* Start *

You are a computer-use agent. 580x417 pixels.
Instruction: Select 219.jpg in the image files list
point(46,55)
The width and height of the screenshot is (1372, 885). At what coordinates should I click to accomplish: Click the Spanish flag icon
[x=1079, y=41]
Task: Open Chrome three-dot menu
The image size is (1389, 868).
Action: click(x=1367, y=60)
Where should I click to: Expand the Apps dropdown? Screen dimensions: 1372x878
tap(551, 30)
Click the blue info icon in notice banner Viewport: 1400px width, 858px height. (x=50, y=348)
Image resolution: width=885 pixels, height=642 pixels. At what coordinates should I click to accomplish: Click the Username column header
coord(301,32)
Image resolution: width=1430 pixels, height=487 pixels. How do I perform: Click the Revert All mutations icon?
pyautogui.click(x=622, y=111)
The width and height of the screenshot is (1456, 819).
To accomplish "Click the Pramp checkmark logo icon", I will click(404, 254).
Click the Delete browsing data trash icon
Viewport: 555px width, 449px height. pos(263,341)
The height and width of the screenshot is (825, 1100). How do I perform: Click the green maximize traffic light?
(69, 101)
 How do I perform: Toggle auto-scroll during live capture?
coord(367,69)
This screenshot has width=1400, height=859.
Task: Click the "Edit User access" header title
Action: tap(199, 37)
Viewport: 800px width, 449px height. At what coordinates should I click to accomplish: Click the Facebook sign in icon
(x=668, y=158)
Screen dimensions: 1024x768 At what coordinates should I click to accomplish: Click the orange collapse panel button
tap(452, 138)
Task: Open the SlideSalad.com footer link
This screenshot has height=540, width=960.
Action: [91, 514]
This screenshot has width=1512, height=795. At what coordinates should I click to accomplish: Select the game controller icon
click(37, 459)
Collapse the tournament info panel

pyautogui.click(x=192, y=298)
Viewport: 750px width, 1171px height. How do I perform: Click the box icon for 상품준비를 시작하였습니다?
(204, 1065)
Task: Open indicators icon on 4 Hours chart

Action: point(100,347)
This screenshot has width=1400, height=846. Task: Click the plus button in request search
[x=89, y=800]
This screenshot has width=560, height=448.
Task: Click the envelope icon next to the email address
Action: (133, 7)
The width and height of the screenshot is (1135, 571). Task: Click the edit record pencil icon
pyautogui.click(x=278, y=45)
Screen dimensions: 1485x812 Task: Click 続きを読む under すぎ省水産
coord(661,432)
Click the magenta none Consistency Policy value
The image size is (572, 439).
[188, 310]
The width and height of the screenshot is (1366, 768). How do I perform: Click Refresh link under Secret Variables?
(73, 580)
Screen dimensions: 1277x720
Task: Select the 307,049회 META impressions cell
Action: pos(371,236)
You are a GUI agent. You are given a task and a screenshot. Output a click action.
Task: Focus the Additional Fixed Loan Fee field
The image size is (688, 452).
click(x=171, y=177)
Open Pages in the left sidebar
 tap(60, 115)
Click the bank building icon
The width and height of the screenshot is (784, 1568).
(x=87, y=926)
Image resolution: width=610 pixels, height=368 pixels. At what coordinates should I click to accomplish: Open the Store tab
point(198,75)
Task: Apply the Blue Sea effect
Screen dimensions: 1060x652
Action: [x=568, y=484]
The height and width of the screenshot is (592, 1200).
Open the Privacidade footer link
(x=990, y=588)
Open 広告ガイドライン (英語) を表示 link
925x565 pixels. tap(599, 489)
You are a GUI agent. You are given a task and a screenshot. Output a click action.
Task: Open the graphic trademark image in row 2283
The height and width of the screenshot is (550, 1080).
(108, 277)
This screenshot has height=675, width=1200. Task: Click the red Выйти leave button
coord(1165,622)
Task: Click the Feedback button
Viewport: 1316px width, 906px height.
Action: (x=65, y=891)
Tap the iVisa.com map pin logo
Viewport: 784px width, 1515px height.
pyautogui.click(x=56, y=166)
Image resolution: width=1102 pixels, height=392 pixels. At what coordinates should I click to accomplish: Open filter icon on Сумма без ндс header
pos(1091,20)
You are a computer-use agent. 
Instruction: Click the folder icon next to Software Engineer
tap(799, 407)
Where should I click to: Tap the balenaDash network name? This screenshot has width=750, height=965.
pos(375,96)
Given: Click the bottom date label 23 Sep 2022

* End *

AIM OF THE TASK: Can you set down every one of the records above again, word for word and line for line, with nothing changed?

RESPONSE TO THIS TASK:
You are a computer-use agent. 580x417 pixels.
Instruction: Select 219.jpg in the image files list
point(46,55)
The width and height of the screenshot is (1372, 885). At what coordinates should I click to accomplish: Click the Spanish flag icon
[x=1079, y=41]
Task: Open Chrome three-dot menu
The image size is (1389, 868).
Action: click(x=1367, y=60)
Where should I click to: Expand the Apps dropdown? Screen dimensions: 1372x878
tap(551, 30)
Click the blue info icon in notice banner Viewport: 1400px width, 858px height. (x=50, y=348)
Image resolution: width=885 pixels, height=642 pixels. At what coordinates should I click to accomplish: Click the Username column header
coord(301,32)
Image resolution: width=1430 pixels, height=487 pixels. How do I perform: Click the Revert All mutations icon?
pyautogui.click(x=622, y=111)
The width and height of the screenshot is (1456, 819).
To accomplish "Click the Pramp checkmark logo icon", I will click(404, 254).
Click the Delete browsing data trash icon
Viewport: 555px width, 449px height. pos(263,341)
The height and width of the screenshot is (825, 1100). How do I perform: Click the green maximize traffic light?
(69, 101)
 How do I perform: Toggle auto-scroll during live capture?
coord(367,69)
This screenshot has width=1400, height=859.
Task: Click the "Edit User access" header title
Action: tap(199, 37)
Viewport: 800px width, 449px height. At what coordinates should I click to accomplish: Click the Facebook sign in icon
(x=668, y=158)
Screen dimensions: 1024x768 At what coordinates should I click to accomplish: Click the orange collapse panel button
tap(452, 138)
Task: Open the SlideSalad.com footer link
This screenshot has height=540, width=960.
Action: [91, 514]
This screenshot has width=1512, height=795. At what coordinates should I click to accomplish: Select the game controller icon
click(37, 459)
Collapse the tournament info panel

pyautogui.click(x=192, y=298)
Viewport: 750px width, 1171px height. How do I perform: Click the box icon for 상품준비를 시작하였습니다?
(204, 1065)
Task: Open indicators icon on 4 Hours chart

Action: point(100,347)
This screenshot has width=1400, height=846. Task: Click the plus button in request search
[x=89, y=800]
This screenshot has width=560, height=448.
Task: Click the envelope icon next to the email address
Action: (133, 7)
The width and height of the screenshot is (1135, 571). Task: Click the edit record pencil icon
pyautogui.click(x=278, y=45)
Screen dimensions: 1485x812 Task: Click 続きを読む under すぎ省水産
coord(661,432)
Click the magenta none Consistency Policy value
The image size is (572, 439).
[188, 310]
The width and height of the screenshot is (1366, 768). How do I perform: Click Refresh link under Secret Variables?
(73, 580)
Screen dimensions: 1277x720
Task: Select the 307,049회 META impressions cell
Action: pos(371,236)
You are a GUI agent. You are given a task and a screenshot. Output a click action.
Task: Focus the Additional Fixed Loan Fee field
The image size is (688, 452).
click(x=171, y=177)
Open Pages in the left sidebar
 tap(60, 115)
Click the bank building icon
The width and height of the screenshot is (784, 1568).
(x=87, y=926)
Image resolution: width=610 pixels, height=368 pixels. At what coordinates should I click to accomplish: Open the Store tab
point(198,75)
Task: Apply the Blue Sea effect
Screen dimensions: 1060x652
Action: [x=568, y=484]
The height and width of the screenshot is (592, 1200).
Open the Privacidade footer link
(x=990, y=588)
Open 広告ガイドライン (英語) を表示 link
925x565 pixels. tap(599, 489)
You are a GUI agent. You are given a task and a screenshot. Output a click action.
Task: Open the graphic trademark image in row 2283
The height and width of the screenshot is (550, 1080).
(108, 277)
This screenshot has height=675, width=1200. Task: Click the red Выйти leave button
coord(1165,622)
Task: Click the Feedback button
Viewport: 1316px width, 906px height.
Action: (x=65, y=891)
Tap the iVisa.com map pin logo
Viewport: 784px width, 1515px height.
pyautogui.click(x=56, y=166)
Image resolution: width=1102 pixels, height=392 pixels. At what coordinates should I click to accomplish: Open filter icon on Сумма без ндс header
pos(1091,20)
You are a computer-use agent. 
Instruction: Click the folder icon next to Software Engineer
tap(799, 407)
Where should I click to: Tap the balenaDash network name? This screenshot has width=750, height=965.
pos(375,96)
Given: Click the bottom date label 23 Sep 2022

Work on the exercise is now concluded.